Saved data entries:
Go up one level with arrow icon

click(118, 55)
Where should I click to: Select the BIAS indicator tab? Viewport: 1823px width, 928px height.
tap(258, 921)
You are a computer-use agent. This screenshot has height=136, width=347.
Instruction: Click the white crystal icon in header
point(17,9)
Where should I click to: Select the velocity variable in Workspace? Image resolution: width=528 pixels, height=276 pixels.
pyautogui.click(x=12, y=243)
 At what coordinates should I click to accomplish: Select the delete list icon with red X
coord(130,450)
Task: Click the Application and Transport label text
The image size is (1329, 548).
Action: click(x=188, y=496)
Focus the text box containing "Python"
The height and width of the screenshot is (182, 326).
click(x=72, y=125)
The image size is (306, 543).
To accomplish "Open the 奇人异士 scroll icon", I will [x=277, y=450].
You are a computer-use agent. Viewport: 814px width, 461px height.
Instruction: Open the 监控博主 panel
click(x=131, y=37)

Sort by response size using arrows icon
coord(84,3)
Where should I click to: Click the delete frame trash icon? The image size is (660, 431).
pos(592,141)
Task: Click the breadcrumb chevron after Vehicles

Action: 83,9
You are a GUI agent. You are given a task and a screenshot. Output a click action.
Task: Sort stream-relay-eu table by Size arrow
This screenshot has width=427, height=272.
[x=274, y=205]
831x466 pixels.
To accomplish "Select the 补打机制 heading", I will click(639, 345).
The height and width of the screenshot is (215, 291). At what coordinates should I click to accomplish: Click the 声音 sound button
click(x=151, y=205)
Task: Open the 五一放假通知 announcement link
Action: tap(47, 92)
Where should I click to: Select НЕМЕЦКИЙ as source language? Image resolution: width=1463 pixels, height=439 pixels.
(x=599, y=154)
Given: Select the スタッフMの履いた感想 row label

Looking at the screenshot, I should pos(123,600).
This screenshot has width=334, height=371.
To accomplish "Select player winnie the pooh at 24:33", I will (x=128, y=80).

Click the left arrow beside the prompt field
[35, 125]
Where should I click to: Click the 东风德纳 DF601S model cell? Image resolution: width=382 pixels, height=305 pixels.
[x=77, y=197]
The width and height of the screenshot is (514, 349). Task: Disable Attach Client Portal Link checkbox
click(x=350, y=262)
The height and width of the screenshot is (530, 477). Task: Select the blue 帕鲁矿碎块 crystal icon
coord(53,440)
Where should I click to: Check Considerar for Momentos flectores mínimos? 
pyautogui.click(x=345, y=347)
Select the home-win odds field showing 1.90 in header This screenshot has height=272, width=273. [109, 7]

» ASSIGNMENT:
Look over the records above and copy each line that includes the string "computer".

» ANSWER SECTION:
You are a computer-use agent. This screenshot has height=136, width=347.
You are a computer-use agent. Viewport: 814px width, 461px height.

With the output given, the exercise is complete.